I'm not going to get excited until this can drive in Boston/Cambridge. If it can navigate that nightmare (and not kill any cyclists) I'll be impressed with what self-driving cars can do. Bonus points if they can work in snow when sightlines are obscured.
They have been navigating the SF Tenderloin for over a year. Entire streets are a crosswalk. Most biologic drivers would barely function there. But I do wonder how lidar/visual integration works in snow.
I don't know. Boston and New York may have a culture of taking whatever right of way you think you can get away with. The West Coast historically at least was more known for enforcing jaywalking though given the current state of SF I'm not sure that's still true. Boston/Cambridge also has a huge influx of students every year, many of which are pretty clueless about navigating an urban environment safely.
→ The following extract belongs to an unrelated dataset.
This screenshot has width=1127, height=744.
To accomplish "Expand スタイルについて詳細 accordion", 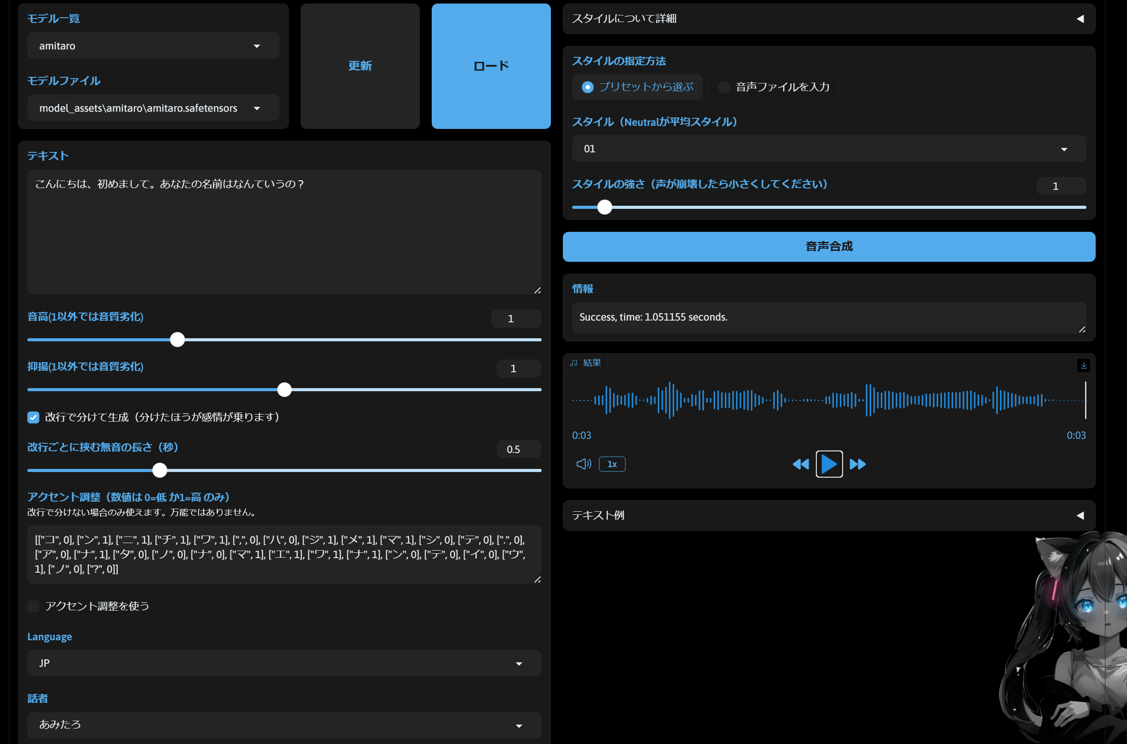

Depends on the location. I don't like driving in SF especially but there are some areas of Boston that are pretty crazy if you're not used to them and don't intuitively know when to get over into some lane and aren't used to driving pretty aggressively at times.
It's worth keeping in mind that autonomous vehicles find different things challenging than humans do. Weird road shapes and knowing how to route into some lane is pretty straightforward with map data. It's the "normal" parts of driving like predicting other road users that are more difficult.
Totally fair. Things I might find challenging as a human unfamiliar with a given location (though GPS tends to help a lot) are probably different from an autonomous vehicle dealing with a lot of borderline crazy behavior by other cars, cyclists, and pedestrians darting out into traffic. A person also can just process so many inputs at once so you get into situations that are challenging in part because so much is going on.